Neues aus Hintertupfingen

Ich gebe zu, mich nicht mehr all zu oft hier aufzuhalten. Der Grund ist nach wie vor die Erkenntnis, dass Worte nicht ausreichend auszudrücken vermögen, was die Wirklichkeit für uns bereit hält. Leute, die die eigenen Erfahrungen nicht teilen, können nicht vollständig verstehen, worüber man redet; und die Menschen, die sie teilen, brauchen nicht erst aufgeklärt zu werden. Über Dinge, die man nicht aus eigener Anschauung kennt, braucht man gar nicht erst anfangen zur reden. Letzten Endes ist man als Schreiber vielleicht in der Lage, die Meinungen anderer zu verändern, aber das ist weder etwas, auf das man besonders stolz sein kann, noch ist es irgendwie nachhaltig.

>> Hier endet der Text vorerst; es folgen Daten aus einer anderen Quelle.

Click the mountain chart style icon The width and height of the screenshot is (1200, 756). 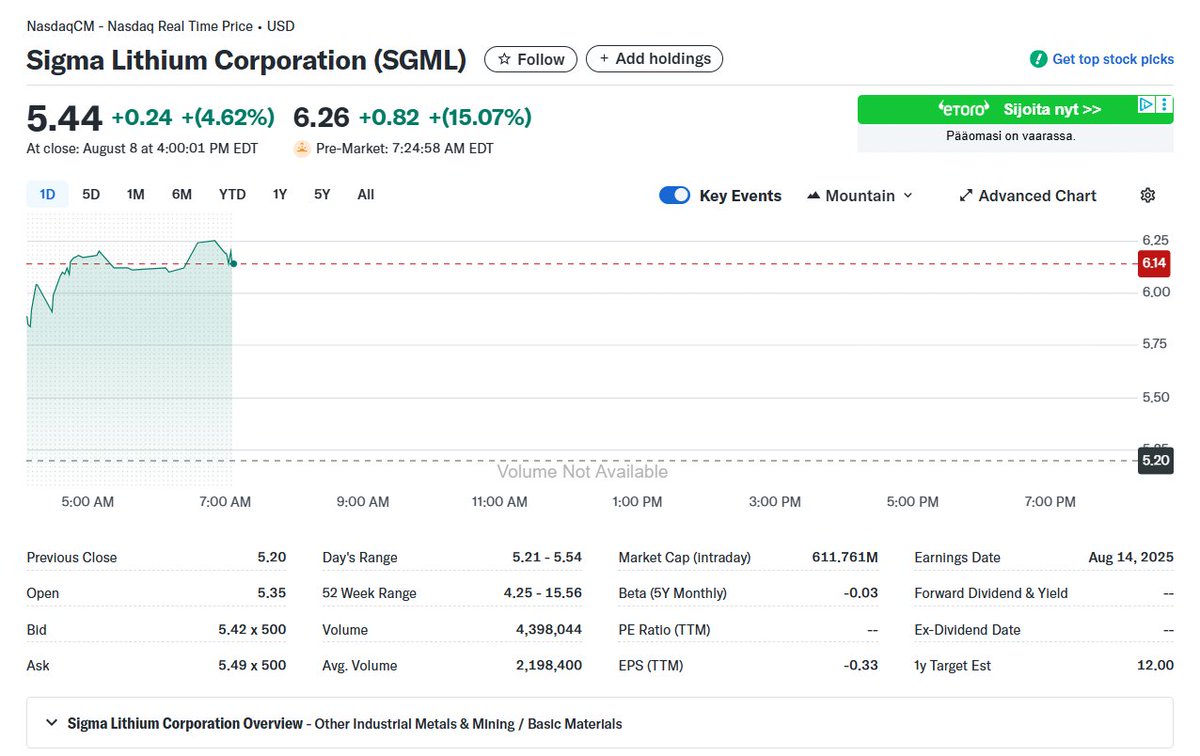tap(813, 194)
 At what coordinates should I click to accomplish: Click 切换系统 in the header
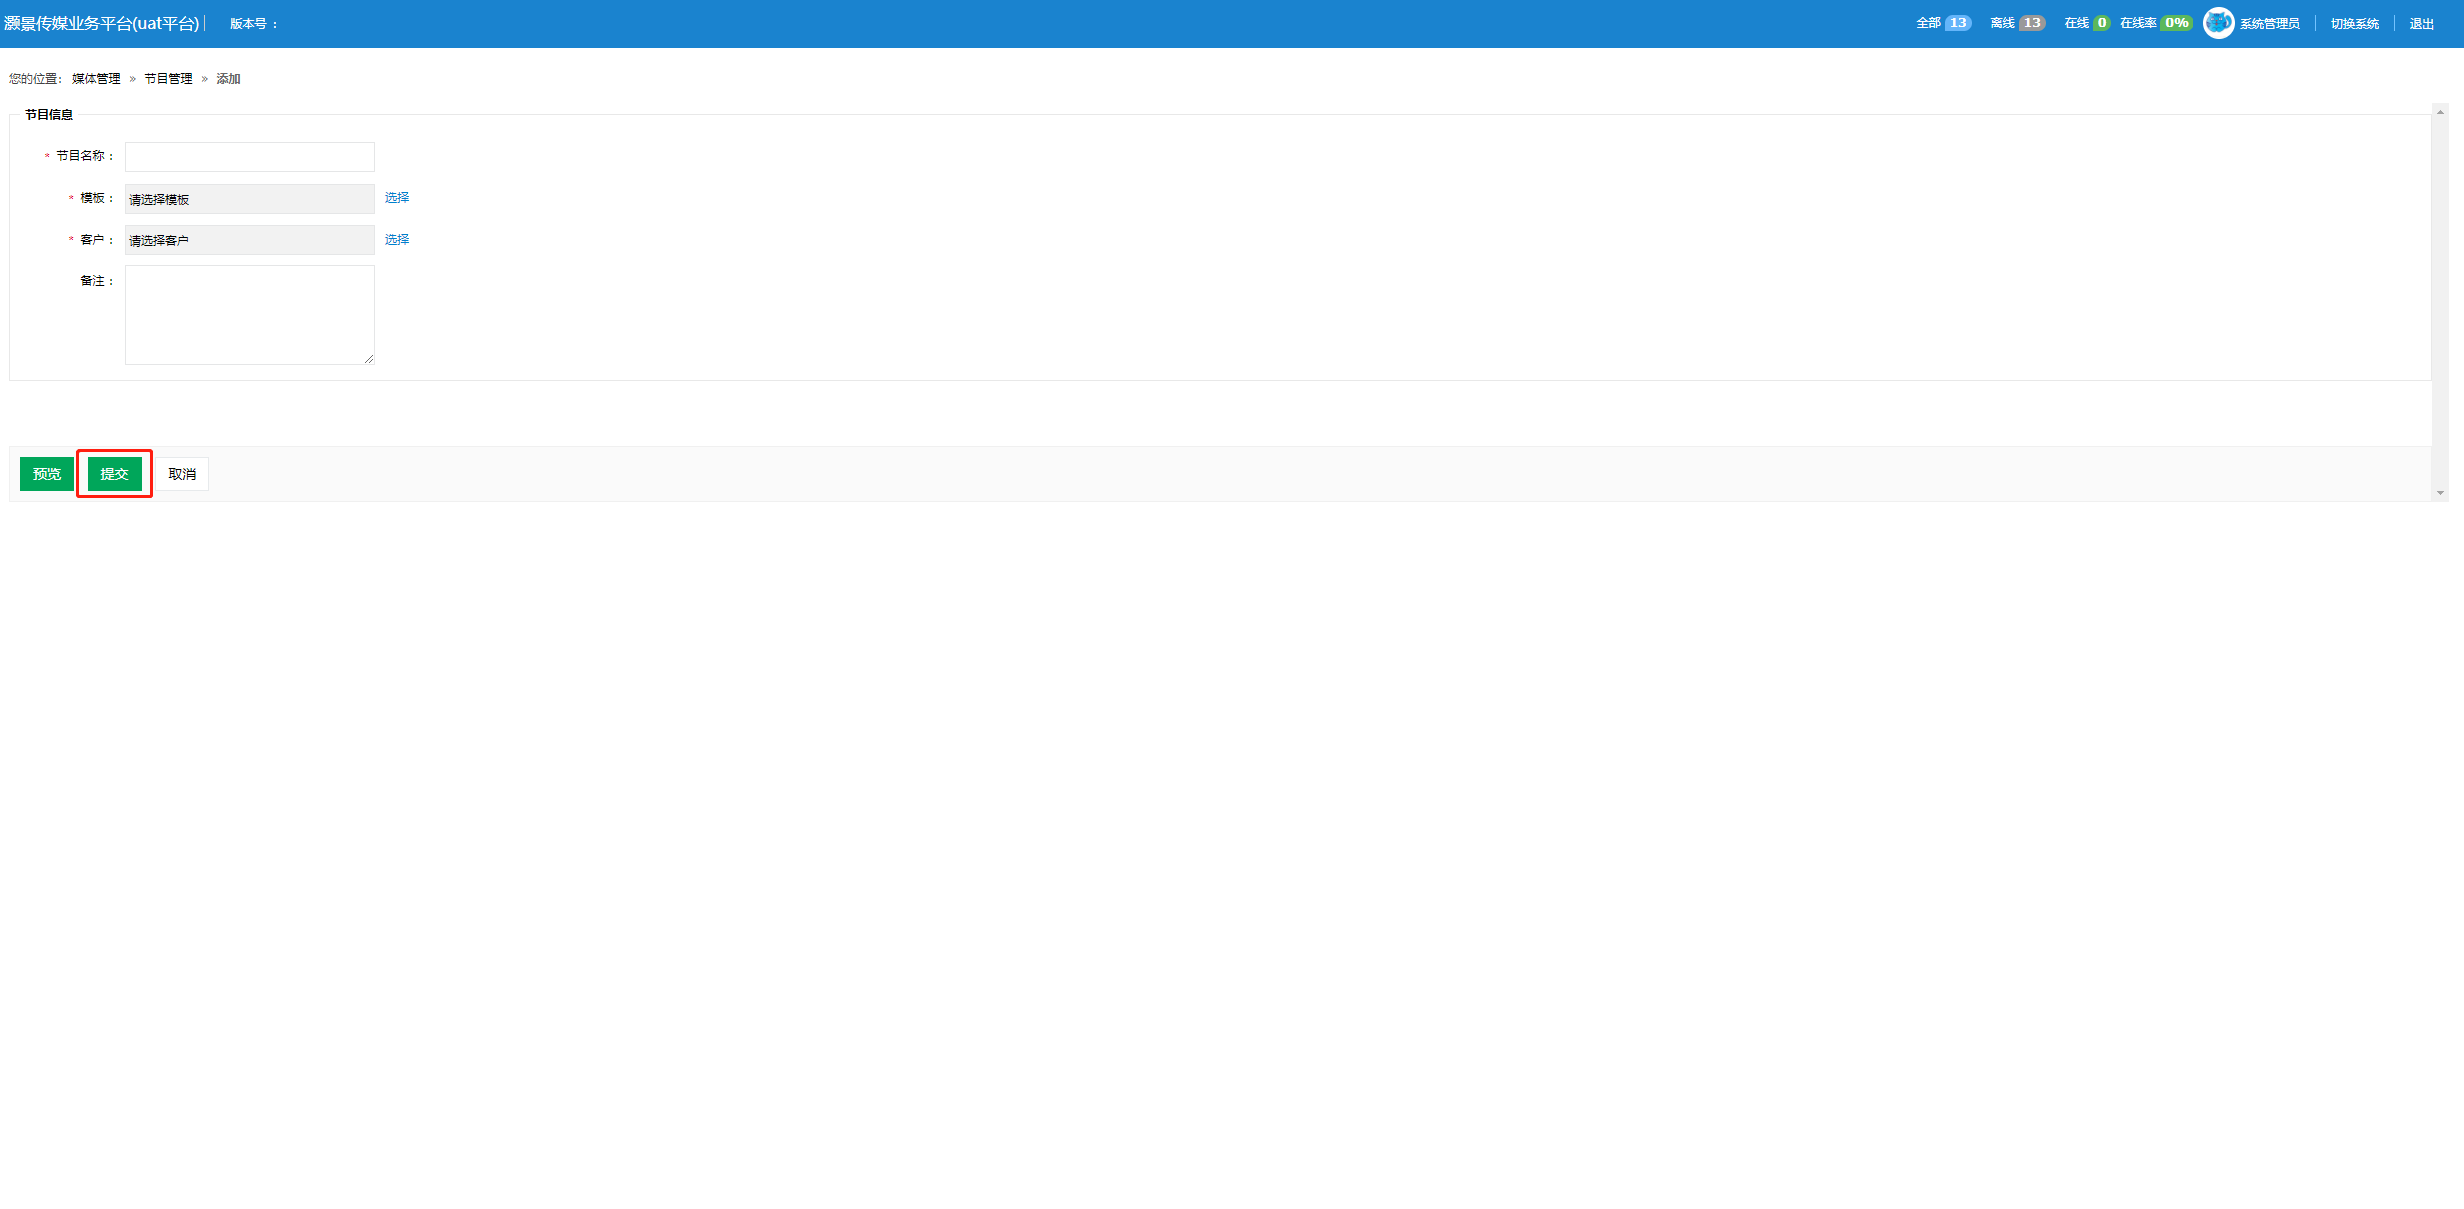pyautogui.click(x=2355, y=24)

Natürlich gibt es auch den Effekt, dass das geschriebene oder mündlich geäußerte Wort den Anstoß zu einer neuen Entwicklung gibt. Ich selbst habe umfangreich Gebrauch davon gemacht,fühle mich allerdings nicht (mehr) ausreichend gerüstet, dies auch anderen zuteil werden zu lassen. Es gibt außerdem bereits so viele gute Quellen dafür, dass es nicht der Neuerfindung des Rades durch meine Wenigkeit bedarf.

Ich folge daher eher einem Trend, den man auf allen Plattformen im Web findet, u.a. auch auf Facebook, wo ich mich neulich eingerichtet habe, um ein paar Kontakte zu pflegen: dem Posting von interessantem Material, das man irgendwo aufgetan hat.
Statt allerdings lediglich passiv auf solches Material hinzuweisen, arbeite ich damit: ich übersetze Werke aus dem Englischen ins Deutsche. Eventuell gehe ich ein andermal näher darauf ein.

Und auch wenn hier nicht mehr gerade der Bär steppt, freue ich mich dennoch über ehrlich gemeinte Fragen und Kommentare.